I found this paper challenging, not simply for the fact that dialectics is the throughline, and how I hate dialectics! But, also because I’m simply eager to believe Babe. Who am I to question his narrative? This paper is after all the second paper in the “Millenium Issue” of the Canadian Journal of Communication, an issue which aimed to retroactively consider the 26 years of history of the journal, and by proxy, define the history of CCS. And herein lies one of the key problems of this article. By presenting a history he helps to construct the foundations of CCS himself. The “foundational Canadian communication theorists” then, are not simply the 5 listed above, there is in fact another: Babe himself! He’s conducted a sort of magic trick here by distracting the reader from the fact that he is the active agent in the show. He’s the designer and constructor of the foundations. As Sara Ahmed says, we can “think of citations as bricks. When citations become habits, bricks form walls” (Ahmed, 2015). While Innis, McLuhan, and the other ol’ boys no doubt left their marks and fired their own bricks, Babe selected them and aligned them to form foundations, walls, and his dream home - or “shelters” as Ahmed might say. A home that we may be all too happy to inherit. There's no need to build a new home, what a timesaver! But if we’re not careful, we may simply accept the placement of the windows and walls, and overlook the vistas that they obscure.
So, what are we to do? Tear the house down? Pulverize the bricks? Start from scratch? I think the essential task is neither to quickly move into the house nor to tear it down but to walk the land, examine the bricks and the houses, and to boldly ask ourselves “what kind of house do I want”? The possibilities are many.
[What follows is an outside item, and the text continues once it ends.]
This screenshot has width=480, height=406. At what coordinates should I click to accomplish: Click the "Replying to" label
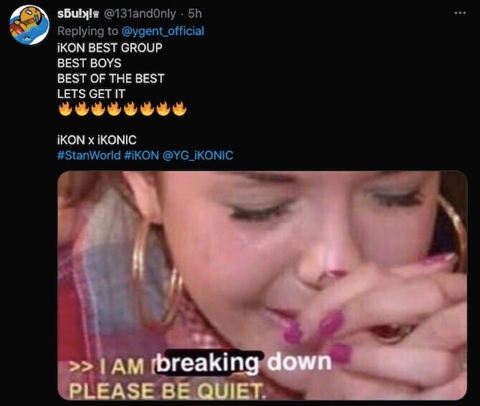pos(88,31)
Maybe we’re fine with the house we inherited from Babe. We move in, decorate, and get on with our lives. But, if so, then we’re excluding all other possibilities. I’m not willing to simply live in the house Babe built, nor do I fully accept the foundations as he’s laid them, however, I’ll examine them and take mental notes. Maybe I do like Innis as the cornerstone, at least it’s a sturdy starting point, but from there I’ll take my time to choose and lay the rest of the bricks. I’m fine camping in the forest for now.
Ahmed, S. (2015). Feminist Shelters | feministkilljoys. https://feministkilljoys.com/2015/12/30/feminist-shelters/
Babe, R. (2000). Foundations of Canadian communication thought. Media, Structures, and Power: The Robert E. Babe Collection, 25(1), 193–216.
Innis, H. A. (1949). The Bias of Communication. The Canadian Journal of Economics and Political Science, 15(4), 457–476.